* WHAT THE TASK REQUIRES *
For this exercise, output every line of the data as it stands.

Saved entries
((
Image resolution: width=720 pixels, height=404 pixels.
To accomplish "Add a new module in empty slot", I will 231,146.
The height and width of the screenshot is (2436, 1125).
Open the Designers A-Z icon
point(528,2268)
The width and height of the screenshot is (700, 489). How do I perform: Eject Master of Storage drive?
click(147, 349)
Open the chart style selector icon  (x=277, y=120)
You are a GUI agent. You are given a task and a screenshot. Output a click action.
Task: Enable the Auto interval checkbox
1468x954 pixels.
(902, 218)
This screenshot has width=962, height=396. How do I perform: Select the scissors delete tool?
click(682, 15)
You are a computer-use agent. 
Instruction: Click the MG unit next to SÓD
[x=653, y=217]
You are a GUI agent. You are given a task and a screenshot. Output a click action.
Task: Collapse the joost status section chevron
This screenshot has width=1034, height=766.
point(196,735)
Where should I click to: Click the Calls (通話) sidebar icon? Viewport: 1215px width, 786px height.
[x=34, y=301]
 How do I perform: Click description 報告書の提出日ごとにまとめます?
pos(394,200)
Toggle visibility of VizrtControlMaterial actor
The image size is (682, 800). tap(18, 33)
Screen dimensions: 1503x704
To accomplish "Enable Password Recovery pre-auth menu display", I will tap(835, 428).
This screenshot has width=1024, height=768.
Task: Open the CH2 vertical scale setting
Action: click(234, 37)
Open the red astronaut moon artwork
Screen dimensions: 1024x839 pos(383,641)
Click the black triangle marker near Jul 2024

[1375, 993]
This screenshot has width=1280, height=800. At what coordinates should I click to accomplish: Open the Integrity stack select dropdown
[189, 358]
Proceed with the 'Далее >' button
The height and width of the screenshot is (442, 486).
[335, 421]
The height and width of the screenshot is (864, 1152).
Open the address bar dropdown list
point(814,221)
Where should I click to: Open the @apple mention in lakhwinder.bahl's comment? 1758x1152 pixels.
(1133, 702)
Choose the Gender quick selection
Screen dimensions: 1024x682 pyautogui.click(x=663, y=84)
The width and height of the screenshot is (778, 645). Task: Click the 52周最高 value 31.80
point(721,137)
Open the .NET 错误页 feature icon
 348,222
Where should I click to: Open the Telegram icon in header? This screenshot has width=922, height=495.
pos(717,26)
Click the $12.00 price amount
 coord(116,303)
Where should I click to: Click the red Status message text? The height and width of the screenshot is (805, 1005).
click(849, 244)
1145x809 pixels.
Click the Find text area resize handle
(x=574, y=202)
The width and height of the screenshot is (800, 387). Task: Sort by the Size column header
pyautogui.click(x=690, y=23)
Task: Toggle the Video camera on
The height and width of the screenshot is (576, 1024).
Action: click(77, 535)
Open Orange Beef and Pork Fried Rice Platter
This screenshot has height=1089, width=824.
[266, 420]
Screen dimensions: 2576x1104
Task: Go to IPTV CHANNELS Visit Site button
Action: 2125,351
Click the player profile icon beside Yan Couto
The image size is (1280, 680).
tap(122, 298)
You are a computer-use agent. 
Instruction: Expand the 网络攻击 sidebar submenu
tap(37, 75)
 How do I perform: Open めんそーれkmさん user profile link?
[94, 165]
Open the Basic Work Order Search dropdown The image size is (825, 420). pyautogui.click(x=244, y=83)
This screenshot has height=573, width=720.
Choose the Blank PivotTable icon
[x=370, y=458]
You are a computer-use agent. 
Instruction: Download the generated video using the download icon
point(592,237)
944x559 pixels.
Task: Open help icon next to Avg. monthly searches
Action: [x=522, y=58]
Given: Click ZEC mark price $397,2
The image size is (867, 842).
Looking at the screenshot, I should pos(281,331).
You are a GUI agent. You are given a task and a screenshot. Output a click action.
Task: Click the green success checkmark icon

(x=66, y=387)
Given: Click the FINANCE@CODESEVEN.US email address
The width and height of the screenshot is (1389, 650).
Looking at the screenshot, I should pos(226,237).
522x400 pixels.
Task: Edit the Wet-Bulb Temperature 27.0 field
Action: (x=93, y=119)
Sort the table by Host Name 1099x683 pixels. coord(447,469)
))
* COMPLETED EXERCISE *
Image resolution: width=720 pixels, height=404 pixels.
To accomplish "Add a new module in empty slot", I will 231,146.
The height and width of the screenshot is (2436, 1125).
Open the Designers A-Z icon
point(528,2268)
The width and height of the screenshot is (700, 489). How do I perform: Eject Master of Storage drive?
click(147, 349)
Open the chart style selector icon  (x=277, y=120)
You are a GUI agent. You are given a task and a screenshot. Output a click action.
Task: Enable the Auto interval checkbox
1468x954 pixels.
(902, 218)
This screenshot has width=962, height=396. How do I perform: Select the scissors delete tool?
click(682, 15)
You are a computer-use agent. 
Instruction: Click the MG unit next to SÓD
[x=653, y=217]
You are a GUI agent. You are given a task and a screenshot. Output a click action.
Task: Collapse the joost status section chevron
This screenshot has width=1034, height=766.
point(196,735)
Where should I click to: Click the Calls (通話) sidebar icon? Viewport: 1215px width, 786px height.
[x=34, y=301]
 How do I perform: Click description 報告書の提出日ごとにまとめます?
pos(394,200)
Toggle visibility of VizrtControlMaterial actor
The image size is (682, 800). tap(18, 33)
Screen dimensions: 1503x704
To accomplish "Enable Password Recovery pre-auth menu display", I will tap(835, 428).
This screenshot has width=1024, height=768.
Task: Open the CH2 vertical scale setting
Action: click(234, 37)
Open the red astronaut moon artwork
Screen dimensions: 1024x839 pos(383,641)
Click the black triangle marker near Jul 2024

[1375, 993]
This screenshot has width=1280, height=800. At what coordinates should I click to accomplish: Open the Integrity stack select dropdown
[189, 358]
Proceed with the 'Далее >' button
The height and width of the screenshot is (442, 486).
[335, 421]
The height and width of the screenshot is (864, 1152).
Open the address bar dropdown list
point(814,221)
Where should I click to: Open the @apple mention in lakhwinder.bahl's comment? 1758x1152 pixels.
(1133, 702)
Choose the Gender quick selection
Screen dimensions: 1024x682 pyautogui.click(x=663, y=84)
The width and height of the screenshot is (778, 645). Task: Click the 52周最高 value 31.80
point(721,137)
Open the .NET 错误页 feature icon
 348,222
Where should I click to: Open the Telegram icon in header? This screenshot has width=922, height=495.
pos(717,26)
Click the $12.00 price amount
 coord(116,303)
Where should I click to: Click the red Status message text? The height and width of the screenshot is (805, 1005).
click(849, 244)
1145x809 pixels.
Click the Find text area resize handle
(x=574, y=202)
The width and height of the screenshot is (800, 387). Task: Sort by the Size column header
pyautogui.click(x=690, y=23)
Task: Toggle the Video camera on
The height and width of the screenshot is (576, 1024).
Action: click(77, 535)
Open Orange Beef and Pork Fried Rice Platter
This screenshot has height=1089, width=824.
[266, 420]
Screen dimensions: 2576x1104
Task: Go to IPTV CHANNELS Visit Site button
Action: 2125,351
Click the player profile icon beside Yan Couto
The image size is (1280, 680).
tap(122, 298)
You are a computer-use agent. 
Instruction: Expand the 网络攻击 sidebar submenu
tap(37, 75)
 How do I perform: Open めんそーれkmさん user profile link?
[94, 165]
Open the Basic Work Order Search dropdown The image size is (825, 420). pyautogui.click(x=244, y=83)
This screenshot has height=573, width=720.
Choose the Blank PivotTable icon
[x=370, y=458]
You are a computer-use agent. 
Instruction: Download the generated video using the download icon
point(592,237)
944x559 pixels.
Task: Open help icon next to Avg. monthly searches
Action: [x=522, y=58]
Given: Click ZEC mark price $397,2
The image size is (867, 842).
Looking at the screenshot, I should pos(281,331).
You are a GUI agent. You are given a task and a screenshot. Output a click action.
Task: Click the green success checkmark icon

(x=66, y=387)
Given: Click the FINANCE@CODESEVEN.US email address
The width and height of the screenshot is (1389, 650).
Looking at the screenshot, I should pos(226,237).
522x400 pixels.
Task: Edit the Wet-Bulb Temperature 27.0 field
Action: (x=93, y=119)
Sort the table by Host Name 1099x683 pixels. coord(447,469)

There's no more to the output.